Chris Card wrote:
>>>> When using the sssvlv overlay how does the client tell the server that
the
>>> sort request can be thrown away, so that sort requests don't hang around
until
>>> sssvlv-max or sssvlv-maxpercon are exceeded?
>>>
>>> There is no official mechanism for this. This is a flaw in the Sorting/VLV
>>> specification. For Paged Results you simply send a followup request with
>>> pagesize set to zero, but that doesn't apply for VLV.
>>>
>>> I believe in our current implementation, if you send a new Paged Results
>>> request on a connection that has VLVs outstanding, one of the VLVs will be
>>> aborted. Unfortunately, if you have multiple VLVs outstanding, there's no
way
>>> to determine which one gets aborted. (Apparently this was overlooked when
>>> patching the overlay to allow multiple VLVs on a connection...)
>>
>> Thanks for the info.
>> Is it the case that sort requests are associated with a particular connection?
>
> What does RFC2891 say?
>
As far as I can see it doesn't mention connections.

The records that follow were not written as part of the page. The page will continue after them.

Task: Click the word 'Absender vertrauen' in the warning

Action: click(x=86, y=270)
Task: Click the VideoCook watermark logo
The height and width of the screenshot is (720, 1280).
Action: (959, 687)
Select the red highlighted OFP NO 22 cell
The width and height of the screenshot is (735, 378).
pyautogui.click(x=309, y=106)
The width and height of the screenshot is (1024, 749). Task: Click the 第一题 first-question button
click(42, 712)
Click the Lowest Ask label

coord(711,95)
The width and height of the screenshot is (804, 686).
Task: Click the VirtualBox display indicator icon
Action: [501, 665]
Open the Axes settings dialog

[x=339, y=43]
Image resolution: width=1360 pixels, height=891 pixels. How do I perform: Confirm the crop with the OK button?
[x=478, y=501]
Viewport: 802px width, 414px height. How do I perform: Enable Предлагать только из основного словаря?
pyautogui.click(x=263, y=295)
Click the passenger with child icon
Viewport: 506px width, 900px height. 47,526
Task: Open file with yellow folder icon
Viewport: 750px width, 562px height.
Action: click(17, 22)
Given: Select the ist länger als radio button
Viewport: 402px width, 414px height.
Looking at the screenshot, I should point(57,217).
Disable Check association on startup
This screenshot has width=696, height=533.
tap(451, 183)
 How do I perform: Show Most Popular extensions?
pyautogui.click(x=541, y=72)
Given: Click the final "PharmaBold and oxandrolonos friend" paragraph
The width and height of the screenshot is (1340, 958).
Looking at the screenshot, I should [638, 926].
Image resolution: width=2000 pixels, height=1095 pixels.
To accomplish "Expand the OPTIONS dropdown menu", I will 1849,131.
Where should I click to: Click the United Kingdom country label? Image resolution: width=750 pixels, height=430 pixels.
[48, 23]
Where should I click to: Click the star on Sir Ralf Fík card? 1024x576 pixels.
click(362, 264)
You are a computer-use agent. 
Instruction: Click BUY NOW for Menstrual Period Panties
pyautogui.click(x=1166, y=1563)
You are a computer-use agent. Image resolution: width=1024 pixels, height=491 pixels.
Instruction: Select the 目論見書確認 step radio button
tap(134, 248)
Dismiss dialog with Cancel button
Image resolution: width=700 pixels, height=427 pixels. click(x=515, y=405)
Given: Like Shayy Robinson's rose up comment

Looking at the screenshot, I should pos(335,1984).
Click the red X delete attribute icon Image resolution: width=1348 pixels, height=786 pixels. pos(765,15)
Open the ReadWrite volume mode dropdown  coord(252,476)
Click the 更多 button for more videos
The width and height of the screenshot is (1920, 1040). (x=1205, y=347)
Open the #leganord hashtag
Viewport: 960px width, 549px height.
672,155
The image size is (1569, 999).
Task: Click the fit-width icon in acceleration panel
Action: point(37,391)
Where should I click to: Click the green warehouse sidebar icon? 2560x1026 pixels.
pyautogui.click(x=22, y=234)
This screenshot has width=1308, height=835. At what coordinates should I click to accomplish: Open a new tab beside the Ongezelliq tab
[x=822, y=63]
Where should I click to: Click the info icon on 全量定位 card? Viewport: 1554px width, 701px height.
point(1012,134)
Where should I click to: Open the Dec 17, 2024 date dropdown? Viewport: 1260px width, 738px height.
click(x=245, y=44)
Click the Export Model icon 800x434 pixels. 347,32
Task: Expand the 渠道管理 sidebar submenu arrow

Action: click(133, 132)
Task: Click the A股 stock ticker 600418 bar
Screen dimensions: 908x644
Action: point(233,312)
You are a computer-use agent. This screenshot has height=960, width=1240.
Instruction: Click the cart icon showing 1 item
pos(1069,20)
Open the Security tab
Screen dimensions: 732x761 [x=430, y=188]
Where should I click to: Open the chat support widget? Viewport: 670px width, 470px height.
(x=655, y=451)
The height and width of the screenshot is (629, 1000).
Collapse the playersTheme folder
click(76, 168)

Then probably the answer is no.
However, looking at the code in sssvlv.c, it appears that a sort
operation is associated with a session, and a session
is associated with a connection, e.g. on line 900 of sssvlv.c in sssvlv_op_search():
sort_conns[op->o_conn->c_conn_idx][sess_id] = so;
That's actually limiting VLV requests. You didn't ask about VLV requests, you
asked about sort requests. Ask the wrong question, get a useless answer. So
now, what does draft-ietf-ldapv3-vlv say?
>>> From my testing it seems that a sort request will remain
active in the server evenif the client disconnects, which doesn't seem right.
>
> How are you determining that this is the case?
I'm using ldapsearch to test requests with sss and vlv controls. After running
several such ldapsearch commands I get an
error from the server :
# search result
search: 2
result: 51 Server is busy
text: Other sort requests already in progress
I am assuming that the connection to the server is dropped when the ldapsearch command
terminates; that
must certainly be the case at the client end since the process no longer exists.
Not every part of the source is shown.